Passports And Visas
USA, Canada and Western Europe citizens do not require a visa to enter Peru, only a valid passport. Travelers who do required a visa can obtain one through the Peruvian embassy or consulate in their area. A tourist card is given to the traveler free of change when they arrive in Peru. There are two copies of the card, one for immigration and one for the traveler. Do not lose the tourist card; it is required for exiting the country, for passport checks, and extending your stay in Peru. The maximum allowable stay in Peru is 90 days.
Flights And Luggage
Check in for international flights to and from Peru is usually three hours before departure and for domestic flights is just two hours. Valuable items such as camera equipment and essentials such as prescription medications should always be hand carried on all flights to avoid loss or damage. Checked luggage should be locked and properly labeled.
If you plan on traveling to the Jungle, the administration of a yellow fever vaccine 10 days in advance is recommended. Nevertheless, it is very important you visit your head doctor and let him know you are planning a trip to Peru and what he recommends.
Places in Lima where the vaccine can be administered:
- ***Jorge Chávez International Airport (2nd floor)
- Service Hours: Monday through Sunday, 24 hours per day
- Tel.: (01) 575-1745
- Peru is five hours behind Greenwich Mean Time.

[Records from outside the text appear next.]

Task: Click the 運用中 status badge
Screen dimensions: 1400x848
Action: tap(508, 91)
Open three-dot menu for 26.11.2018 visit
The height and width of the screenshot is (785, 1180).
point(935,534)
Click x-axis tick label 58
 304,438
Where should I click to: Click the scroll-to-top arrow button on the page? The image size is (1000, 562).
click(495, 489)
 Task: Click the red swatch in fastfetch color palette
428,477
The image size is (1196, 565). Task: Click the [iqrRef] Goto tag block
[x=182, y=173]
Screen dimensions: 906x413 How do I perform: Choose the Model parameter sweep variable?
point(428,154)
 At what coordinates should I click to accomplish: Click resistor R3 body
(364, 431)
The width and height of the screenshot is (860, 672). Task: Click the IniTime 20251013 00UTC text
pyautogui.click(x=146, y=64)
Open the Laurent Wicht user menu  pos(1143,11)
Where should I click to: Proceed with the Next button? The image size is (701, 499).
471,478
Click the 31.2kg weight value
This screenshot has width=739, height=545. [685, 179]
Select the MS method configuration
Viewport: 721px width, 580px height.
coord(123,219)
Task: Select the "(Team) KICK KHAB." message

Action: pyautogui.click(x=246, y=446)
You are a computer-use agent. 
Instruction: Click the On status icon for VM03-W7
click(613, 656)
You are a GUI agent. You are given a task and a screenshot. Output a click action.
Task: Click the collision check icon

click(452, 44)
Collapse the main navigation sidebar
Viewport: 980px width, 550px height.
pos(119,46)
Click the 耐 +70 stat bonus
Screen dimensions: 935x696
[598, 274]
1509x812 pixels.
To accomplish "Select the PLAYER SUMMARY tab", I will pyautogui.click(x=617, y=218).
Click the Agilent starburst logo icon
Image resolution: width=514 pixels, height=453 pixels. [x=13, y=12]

- Peru is almost on the Equator, leaving its day’s roughly of equal length yeard round.
- Peru does not recognize daylight saving time.
- Lima 12:00 h
- New York 12:00 h
- Buenos Aires 14:00 h
- London 17:00 h
- Berlin 18:00 h
- Paris 18:00 h
- Sidney 3:00 h(*)
Currency And Credit Cards
The official currency of Peru is the Nuevo Sol (S/.) which is divided into 100 cents. Coins in circulation include the amounts of 5, 10, 20 and 50 cents, as well as 1, 2 and 5 Nuevos Soles. Paper bills come in 10, 20, 50, 100 and 200 Nuevos Soles. US Dollars are accepted in most commercial establishments, restaurants and service stations, at the current exchange rate. US dollars bills denomination in poor condition, marked, cut, stained, damaged or incomplete are not accepted in any establishment or bank. Most of the establishments accept the most popular credit cards, such as Visa, Master Card. When paying with a credit card, make sure you are only paying the amount of the service or goods purchased. Traveler’s checks are used with some limitations and in some cities are not possible to change them
220 volts. Most four and five-star hotels provide 110-volt electric current
For traveling around the Coast (Lima, Ica, Paracas y Nazca) it is much recommended to wear light clothing, maybe sportswear, shoes, and swimwear. Remember, It is Summer in Lima. To be in the Highlands (Cusco, Arequipa or Puno) we recommend in the morning taking light clothing, while in the evening – at night you have to bring coats or jackets. If you visit these sites between November and April, you must bring waterproof clothing because you won’t know when will rain. For more information, please visit: http://www.wunderground.com/US/IN/Peru.html
Altitude physiologically affects different people in different ways. Symptoms of Altitude Mountain Sickness include headache, nausea, loss of appetite, trouble with sleep, and lack of energy. You should be aware of the dryness of High Mountain and desert air. The most common problem people experience is dehydration. Dehydration is easily countered by increasing your fluid intake. We recommend that you drink eight glasses of water per day. To help prevent altitude sickness, we recommend that you always remain well hydrated, gradually expose yourself to higher elevations, exercise moderately until altitude acclimatized, eat a diet consisting of at least 70% carbohydrates beginning 1 to 2 days prior to ascent, and get plenty of rest. Furthermore, we suggest that you arrive at our gateway city least 1 to 2 days prior to the first day of your trip. And remember that alcoholic beverages, caffeine and aspirin tend to dehydrate your system.
Our passengers often ask us what an appropriate tip. As in any service industry, we have found that tipping not any assures consistent and exceptional service but also provides a means for people to express their thanks and gratitude. Gratuities are of course, always left up to the discretion of our passengers, and will vary according the level of service. If you feel that the level of service provided by your Peruvian trip leaders met or exceeded your expectations; however, an appropriate gratuity to each trip leader is $20-30 per guest. For the camping portion of our Peruvian trip, an additional $ 10 – 20 per guest is appropriate for the extra time your cook and porters spend on meal preparation and necessary campsite duties. As indicated, we recommend that you base gratuities on your perception of the quality of service you receive from each individual guide.